What is the symbolism of candles at Mass?
In the Catholic Church, many physical objects are used at Mass that to the casual observer may appear random.
The truth is the exact opposite.
Each item used at Mass is there for a specific purpose, and has beautiful symbolism behind it.
Here is a list of the most common objects you may see at Mass and why the Church finds them spiritually useful. (You can click on the links to learn more about the symbolism.)
Candles have always been used in the Church in a symbolic way. From ancient times the lighted candle has been seen as a symbol of the light of Christ. This is clearly expressed at the Easter Vigil, when the deacon or priest enters the darkened church with the single Easter candle. Jesus came into our world of sin and death to bring the light of God to us. He expressed this idea clearly in the Gospel of John: “I am the light of the world; he who follows me will not walk in darkness, but will have the light of life” (John 8:12).
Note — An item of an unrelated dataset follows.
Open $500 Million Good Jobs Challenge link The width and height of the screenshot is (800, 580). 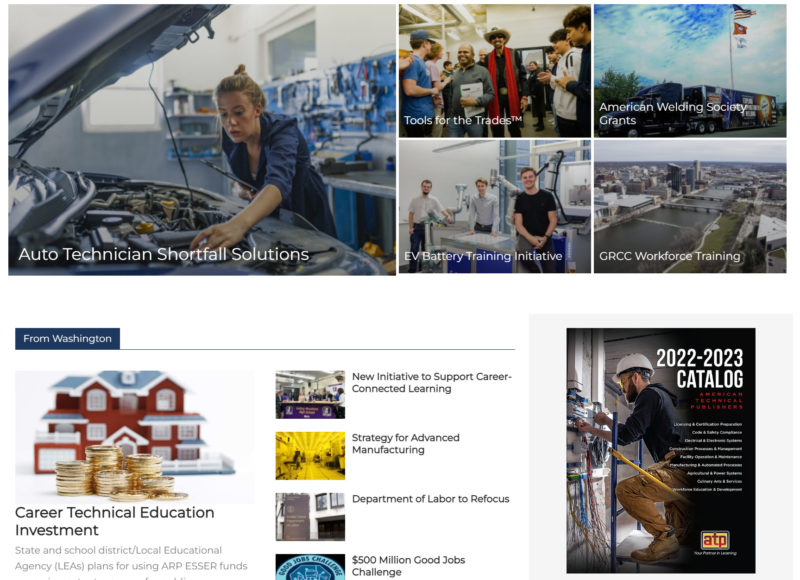point(408,566)
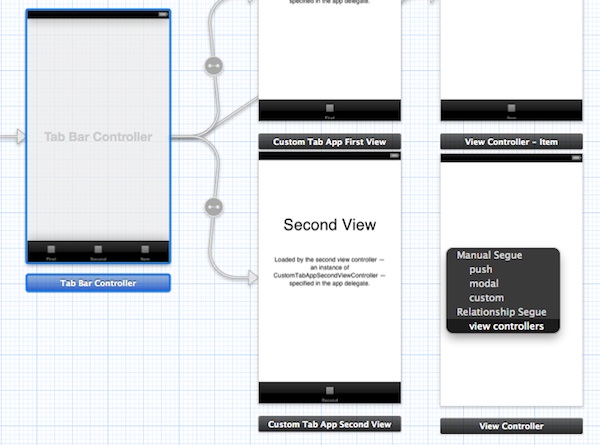Click the First tab icon in First View scene
This screenshot has width=600, height=445.
[x=329, y=108]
There are some who also point to the use of candles as a remembrance of the early Christians who celebrated Mass in the catacombs by candlelight. It is said that this should remind us of the sacrifice they made as well as the possibility that we too could be in a similar situation, celebrating Mass under threat of persecution.
Incense was a vital part of worship for many ancient religions, including the Jewish worship of God. In the Tabernacle, as well as the Temple, God commanded that an “altar of incense” be built. God directed that Aaron, the High Priest, “shall burn it, a perpetual incense before the Lord throughout your generations” (Exodus 30:8).
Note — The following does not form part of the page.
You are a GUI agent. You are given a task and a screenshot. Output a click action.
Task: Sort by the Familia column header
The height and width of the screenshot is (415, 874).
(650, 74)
Connected to this tradition is the best known phrase mentioning incense in the Old Testament, “Let my prayer be counted as incense before thee, and the lifting up of my hands as an evening sacrifice” (Psalm 141:2).
Christians quickly adopted the use of incense, and it appears prominently in the book of Revelation in the heavenly liturgy, where St. John describes, “the smoke of the incense rose with the prayers of the saints from the hand of the angel before God” (Revelation 8:4).
Christopher Carstens explains in his book Mystical Body, Mystical Voice: Encountering Christ in the Words of the Massthat the Mass is more a heavenly banquet than a re-enactment of an ordinary Passover meal.
Does it matter that Christ may not have used a “precious chalice” at the Last Supper? That he used a chalice is imperative for the Church and her re-presentation of his sacrifice; and while it may be that the chalice was not outwardly precious, it was made precious by its contents. For while the Mass and its Eucharistic prayer hearken back to actions of Christ in the upper room some two thousand years ago, that historical action currently exists in heavenly splendor, which is why it can be made present to us at all. The cup of the first Paschal meal in time is now furnished with divine splendors and is “the chalice of great joy, of the true feast, for which we all long,” and it is this divine chalice that our sacramental chalice emulates.
The Mass is viewed in Catholic theology as the “wedding feast of the Lamb” found in the book of Revelation. It is meant to remind us of and draw us toward our heavenly home and the place where we will encounter the Bridegroom in all of his glory.
Even more so, the Mass it not simply a reminder of heaven, it is where “heaven and earth kiss.” The sacrifice of the Mass brings us into contact with the divine and literally raises us up into heaven.
Over the chalice is laid the purificator, a fine white linen cloth that is used to wipe the lips and fingers of the priest and to cleanse the chalice after Communion. The sacristan — the person who cares for the sacred vessels and linens — cleans the purificator separately from other linens after Mass, because it holds traces of the Precious Blood.
The paten (from the Latin word for pan or plate) is a saucer-like circular dish of or lined with precious metal. At Mass, the priest places the large primary host on the paten, where at the consecration it (and other smaller hosts to be received by the congregation, held in a container called the ciborium) becomes the Body and Blood, Soul and Divinity of Jesus Christ. Where congregants receive Communion on the tongue, a server may hold a plate (also called a paten) under the communicant’s chin, so that no consecrated host or particle falls to the ground. In preparing the vessels for Mass, the paten with the large unconsecrated host is set atop the chalice, with the purificator underneath it.
Before the offertory of the Mass, the chalice is covered with a square of linen stiffened with cardboard. This covering, called the pall (from the Latin word for “cover”), keeps foreign objects — like dust or insects — from falling into the chalice or onto the paten and contaminating them.
The chasuble is seen as the “yoke of Christ” and reminds the priest that he is “another Christ” in the sacrifice of the Mass and has “put on the new man, who according to God is created in justice and holiness of truth” (Ephesians 4:24).
Additionally, the chasuble symbolizes the “seamless garment” worn by Christ when he was led to his crucifixion. This further accentuates the connection between the priest, the Mass, and the sacrifice of Jesus on the cross. A common ornamentation of the chasuble is a large cross on the back or front of the vestment to further cement the symbolism. The color of this vestment is coordinated with the symbolic color of the liturgical season or feast.